● **Action item**
Can you copy the records word for word, starting with the line that contains "Identify the location of word-well: well." and continuing through the end of the records?

● **Input data**
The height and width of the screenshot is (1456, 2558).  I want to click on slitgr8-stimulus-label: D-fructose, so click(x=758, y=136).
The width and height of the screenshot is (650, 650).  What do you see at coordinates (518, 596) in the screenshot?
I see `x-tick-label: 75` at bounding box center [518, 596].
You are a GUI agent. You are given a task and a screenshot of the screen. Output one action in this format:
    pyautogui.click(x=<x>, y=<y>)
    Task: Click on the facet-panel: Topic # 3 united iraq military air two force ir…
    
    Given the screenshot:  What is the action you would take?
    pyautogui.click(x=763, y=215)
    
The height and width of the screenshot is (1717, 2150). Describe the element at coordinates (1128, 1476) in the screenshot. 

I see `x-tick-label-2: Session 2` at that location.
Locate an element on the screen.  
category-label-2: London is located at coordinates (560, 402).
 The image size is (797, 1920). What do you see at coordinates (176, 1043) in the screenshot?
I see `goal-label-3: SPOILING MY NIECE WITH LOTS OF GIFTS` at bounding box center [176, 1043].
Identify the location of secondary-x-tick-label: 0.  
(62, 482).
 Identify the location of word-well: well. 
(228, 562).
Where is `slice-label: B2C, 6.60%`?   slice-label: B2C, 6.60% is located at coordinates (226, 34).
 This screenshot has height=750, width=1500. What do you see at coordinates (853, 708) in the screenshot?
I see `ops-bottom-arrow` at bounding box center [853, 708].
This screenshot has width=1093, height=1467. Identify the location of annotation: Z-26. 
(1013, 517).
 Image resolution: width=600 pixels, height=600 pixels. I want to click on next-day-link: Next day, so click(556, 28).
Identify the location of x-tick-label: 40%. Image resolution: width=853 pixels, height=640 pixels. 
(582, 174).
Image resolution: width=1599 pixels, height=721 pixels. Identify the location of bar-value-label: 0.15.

● **Task answer**
 Identify the location of word-well: well. 
(228, 562).
Where is `slice-label: B2C, 6.60%`?   slice-label: B2C, 6.60% is located at coordinates (226, 34).
 This screenshot has height=750, width=1500. What do you see at coordinates (853, 708) in the screenshot?
I see `ops-bottom-arrow` at bounding box center [853, 708].
This screenshot has width=1093, height=1467. Identify the location of annotation: Z-26. 
(1013, 517).
 Image resolution: width=600 pixels, height=600 pixels. I want to click on next-day-link: Next day, so click(556, 28).
Identify the location of x-tick-label: 40%. Image resolution: width=853 pixels, height=640 pixels. 
(582, 174).
Image resolution: width=1599 pixels, height=721 pixels. Identify the location of bar-value-label: 0.15.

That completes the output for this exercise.